Des Weiteren bestätigte das Eidgenössische Versicherungsgericht in seinem
Urteil vom 16. Februar 2000 bereits, dass, da die Kosten durch die
Tarifstruktur nicht unwesentlich mitbestimmt sind, der Arzttarif des
Vergleichskantons für den Durchschnittskostenvergleich an den Taxpunktwert
von Appenzell Innerrhoden anzupassen ist, soweit er nicht die gleichen
Taxpunktwerte vorsieht wie der appenzellische (Erw. 5b). Die Vorinstanz hat
beim Neuentscheid die erforderliche Taxwertbereinigung vorgenommen. Die
dagegen gemachten Vorbringen des Beschwerdeführers sind nicht
nachvollziehbar, zumal eine Neufestsetzung von Taxpunktwerten unter
Beibehaltung der Tarifstruktur gang und gäbe ist.

### ERFORDERLICHE SCHRITTE
1. Geben Sie aus dem Urteilsauszug zum Arzttarif die Stelle wortgetreu wieder, die mit „Des Weiteren bestätigte“ beginnt und mit „und gäbe ist.“ endet.
2. Führen Sie den Urteilsauszug zum Arzttarif im Anschluss an seinen letzten Satz weiter.

### ANGEZEIGTE DATEN
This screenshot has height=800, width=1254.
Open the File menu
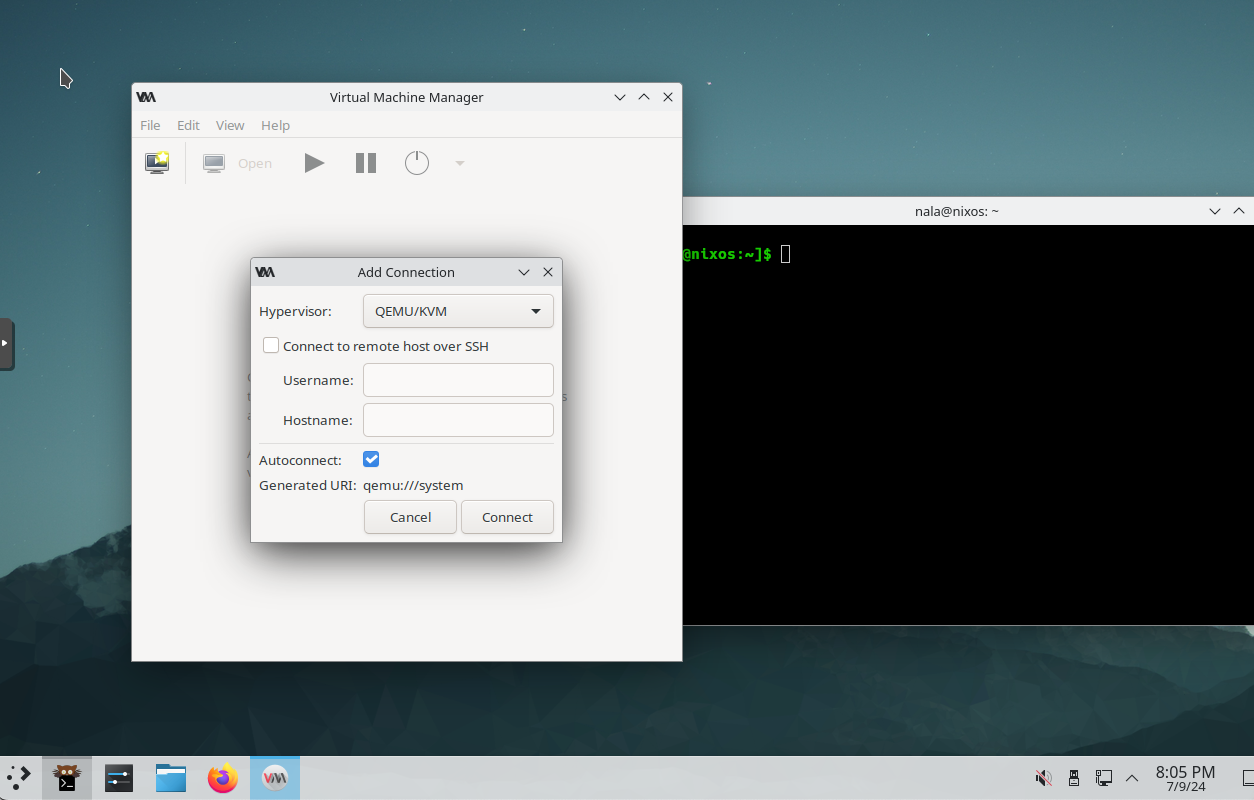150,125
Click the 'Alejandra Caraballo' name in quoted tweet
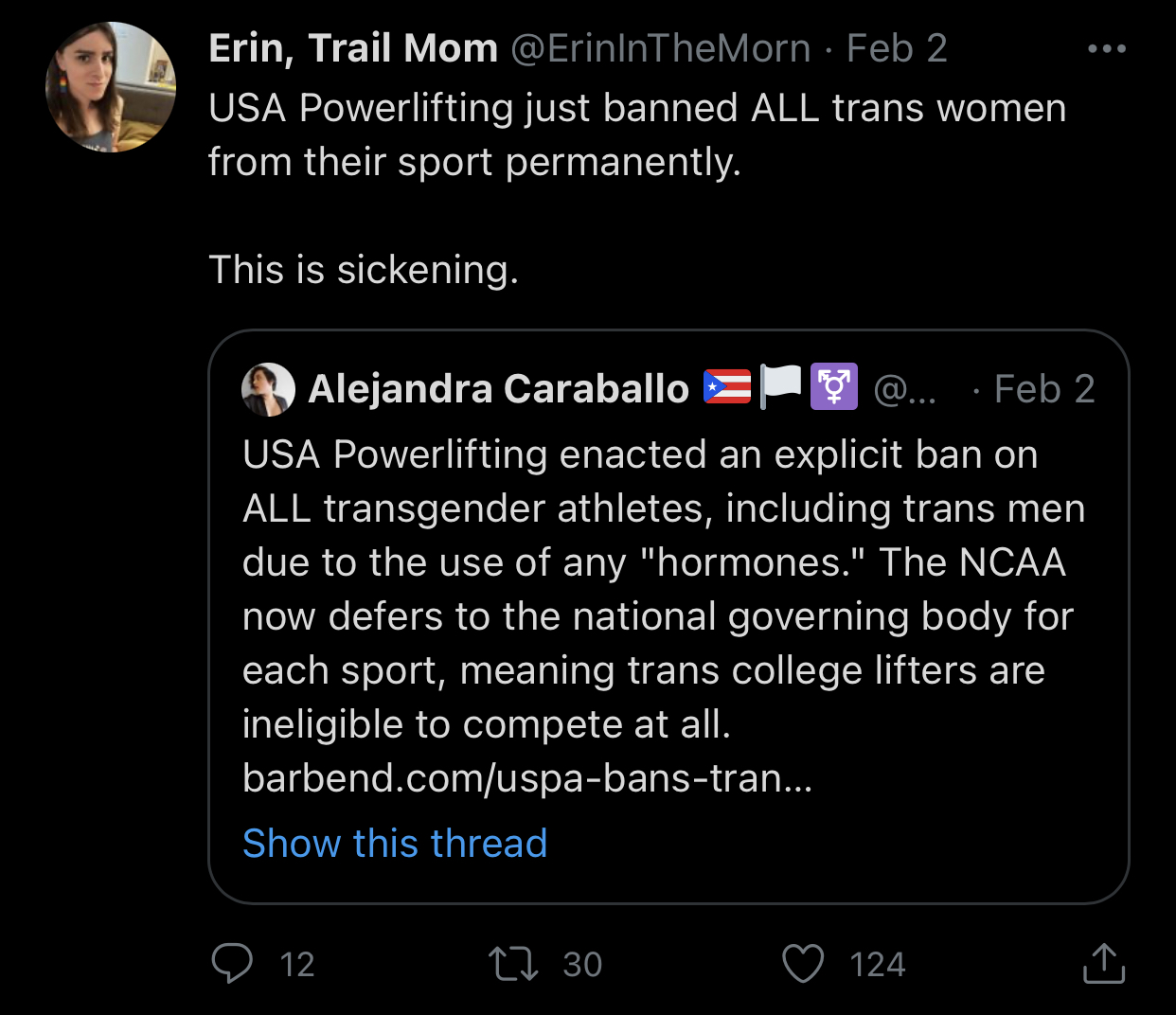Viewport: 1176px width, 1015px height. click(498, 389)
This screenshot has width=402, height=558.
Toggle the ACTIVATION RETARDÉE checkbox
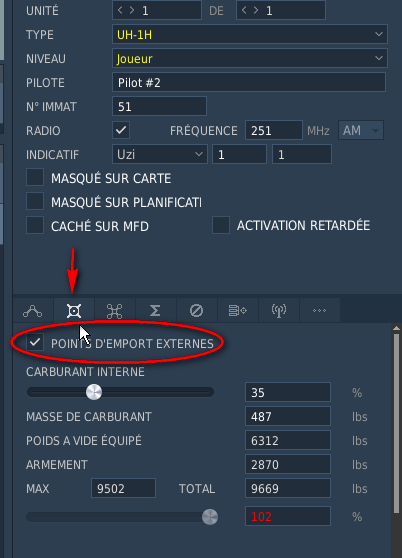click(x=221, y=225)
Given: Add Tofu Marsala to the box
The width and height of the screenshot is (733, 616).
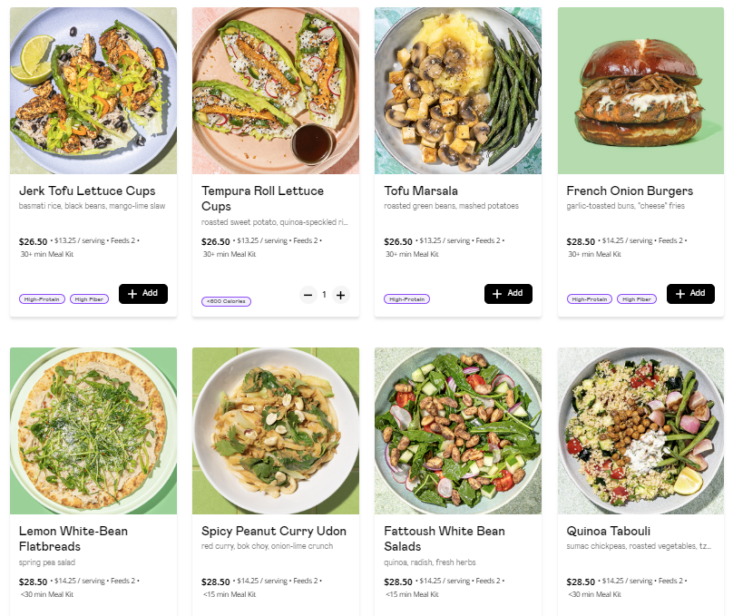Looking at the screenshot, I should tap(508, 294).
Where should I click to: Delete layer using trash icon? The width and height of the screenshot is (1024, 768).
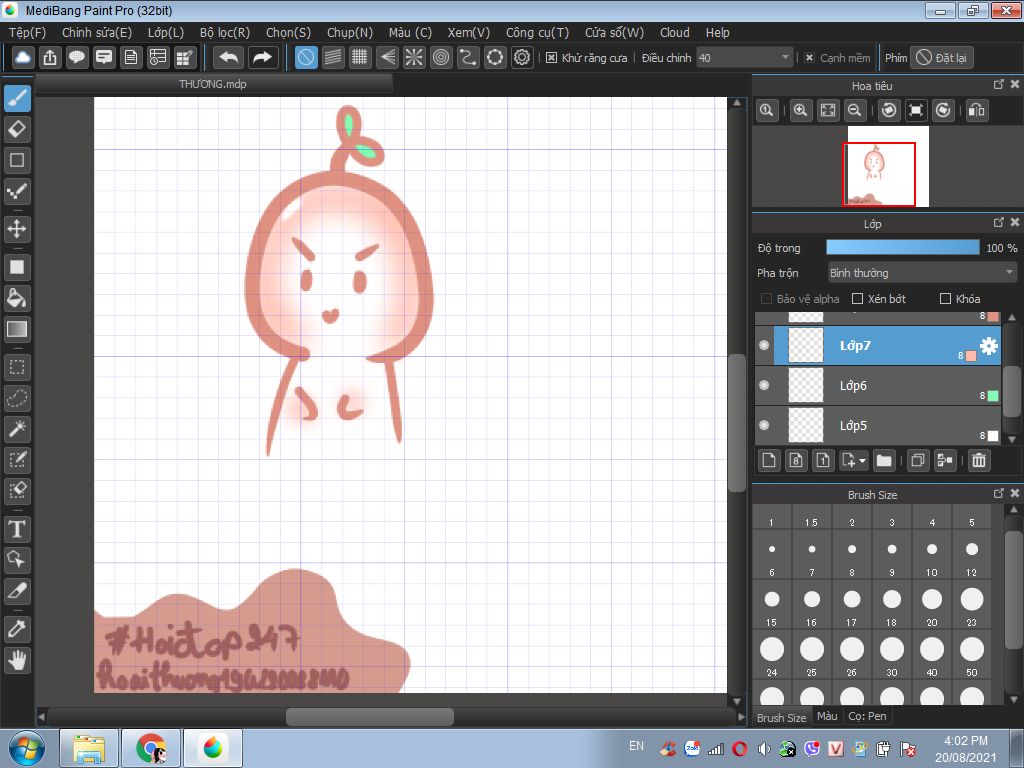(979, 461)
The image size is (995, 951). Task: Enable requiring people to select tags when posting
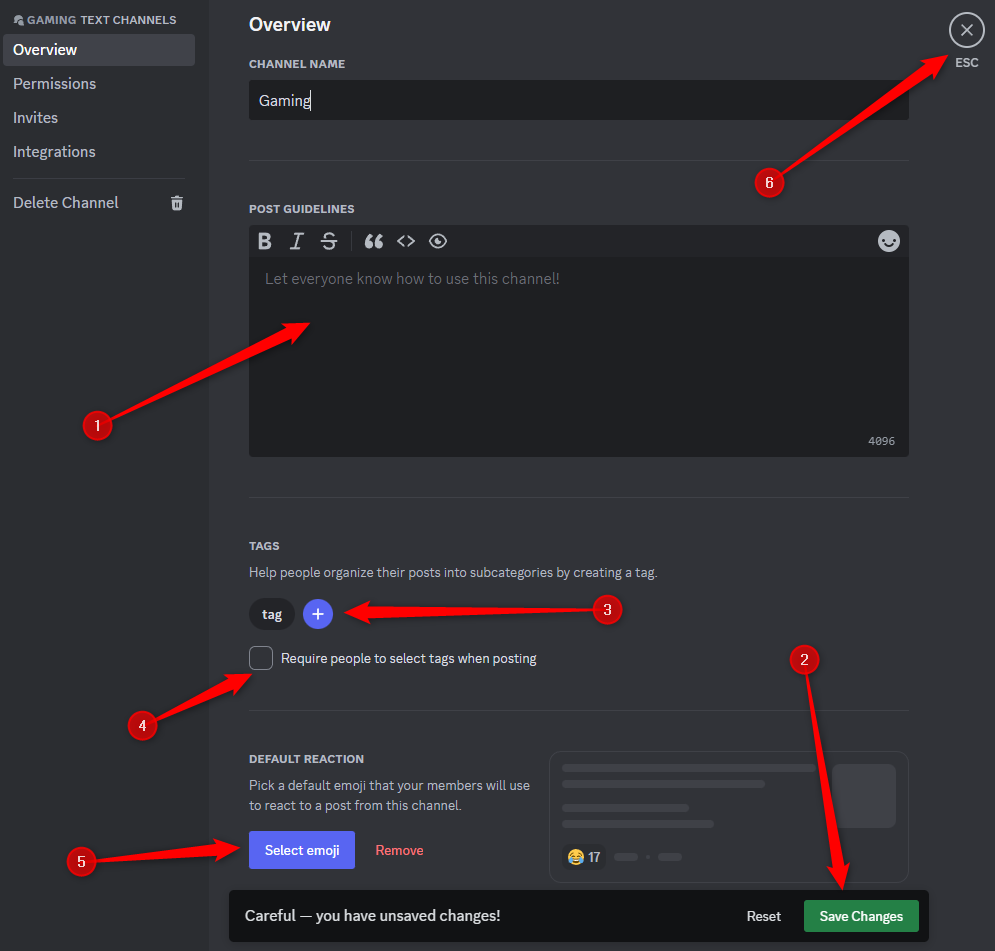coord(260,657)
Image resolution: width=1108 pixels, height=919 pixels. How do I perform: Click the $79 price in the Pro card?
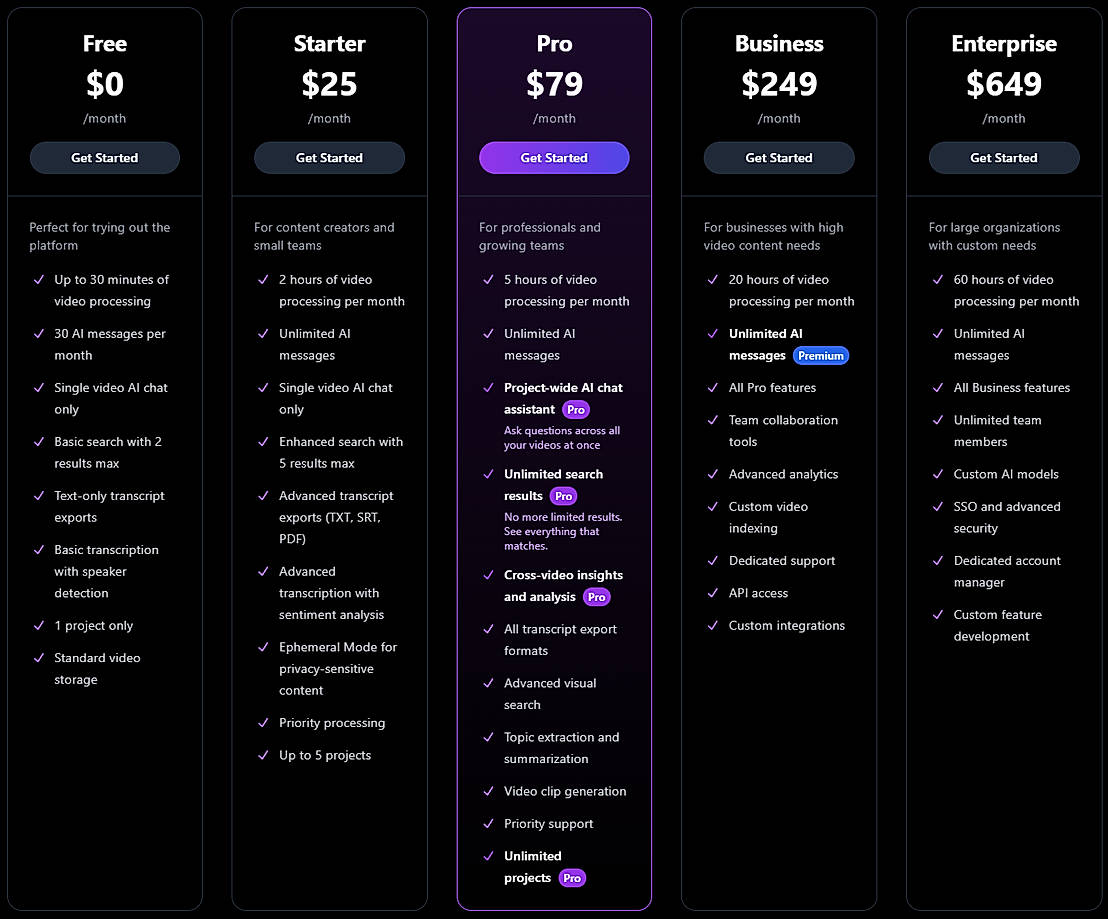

### ANTWORTEN NACH NUMMER
1.
Des Weiteren bestätigte das Eidgenössische Versicherungsgericht in seinem
Urteil vom 16. Februar 2000 bereits, dass, da die Kosten durch die
Tarifstruktur nicht unwesentlich mitbestimmt sind, der Arzttarif des
Vergleichskantons für den Durchschnittskostenvergleich an den Taxpunktwert
von Appenzell Innerrhoden anzupassen ist, soweit er nicht die gleichen
Taxpunktwerte vorsieht wie der appenzellische (Erw. 5b). Die Vorinstanz hat
beim Neuentscheid die erforderliche Taxwertbereinigung vorgenommen. Die
dagegen gemachten Vorbringen des Beschwerdeführers sind nicht
nachvollziehbar, zumal eine Neufestsetzung von Taxpunktwerten unter
Beibehaltung der Tarifstruktur gang und gäbe ist.

2.
5.
Zu weiteren Kriterien der Vergleichbarkeit und zu Praxisbesonderheiten ist
vorab festzustellen, dass der Beschwerdeführer die erforderliche
Unterscheidung zwischen Vergleichbarkeit und Besonderheiten nicht immer
trifft, so etwa dann, wenn er geltend macht, dass bei Bestehen von
Praxisbesonderheiten der Durchschnittskostenvergleich allenfalls oder gar
klar unzulässig sei. So wurde die von ihm als kostensteigernd vorgebrachte
Praxistätigkeit im zweiten Jahr in RSKV 1982 Nr. 489 zwar als Besonderheit
berücksichtigt, die Vergleichbarkeit wurde aber ohne weiteres als gegeben
erachtet. Aus dem erwähnten Urteil ist somit nicht der Schluss zu ziehen, in
solchen Fällen könne die statistische Methode nicht Anwendung finden.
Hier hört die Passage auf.